_Try it:_ Pull out every line of the data below that contains the word "location".

_Provided material:_
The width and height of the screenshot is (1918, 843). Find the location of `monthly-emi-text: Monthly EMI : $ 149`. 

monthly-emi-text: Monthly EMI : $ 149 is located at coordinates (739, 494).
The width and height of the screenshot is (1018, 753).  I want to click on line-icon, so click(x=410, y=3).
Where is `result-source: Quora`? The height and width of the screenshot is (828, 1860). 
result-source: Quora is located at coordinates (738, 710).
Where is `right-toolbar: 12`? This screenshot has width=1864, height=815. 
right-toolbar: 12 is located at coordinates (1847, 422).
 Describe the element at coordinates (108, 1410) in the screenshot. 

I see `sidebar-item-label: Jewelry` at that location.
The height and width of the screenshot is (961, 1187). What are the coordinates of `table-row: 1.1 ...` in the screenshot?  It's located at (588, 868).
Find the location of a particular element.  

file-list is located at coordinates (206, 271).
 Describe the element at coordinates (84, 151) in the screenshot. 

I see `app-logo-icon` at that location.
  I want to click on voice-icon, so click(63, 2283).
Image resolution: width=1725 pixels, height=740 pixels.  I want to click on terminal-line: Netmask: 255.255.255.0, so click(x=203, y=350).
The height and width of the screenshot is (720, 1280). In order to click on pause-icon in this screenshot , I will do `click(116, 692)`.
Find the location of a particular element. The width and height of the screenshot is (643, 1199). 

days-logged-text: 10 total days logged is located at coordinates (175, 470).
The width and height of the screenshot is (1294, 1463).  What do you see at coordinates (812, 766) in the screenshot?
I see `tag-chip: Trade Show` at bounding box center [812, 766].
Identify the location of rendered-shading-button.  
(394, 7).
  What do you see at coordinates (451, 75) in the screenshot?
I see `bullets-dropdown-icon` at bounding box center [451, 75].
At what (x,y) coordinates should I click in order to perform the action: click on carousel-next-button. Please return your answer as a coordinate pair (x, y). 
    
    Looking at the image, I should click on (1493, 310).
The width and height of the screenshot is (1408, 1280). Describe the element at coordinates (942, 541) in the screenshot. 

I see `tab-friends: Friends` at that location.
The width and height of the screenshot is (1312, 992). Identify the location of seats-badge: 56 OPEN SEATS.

_Answer to this exercise:_
The width and height of the screenshot is (1918, 843). Find the location of `monthly-emi-text: Monthly EMI : $ 149`. 
I see `sidebar-item-label: Jewelry` at that location.
Find the location of a particular element.  
I see `app-logo-icon` at that location.
Find the location of a particular element. The width and height of the screenshot is (643, 1199). 
Identify the location of rendered-shading-button.  
I see `tab-friends: Friends` at that location.
The width and height of the screenshot is (1312, 992). Identify the location of seats-badge: 56 OPEN SEATS.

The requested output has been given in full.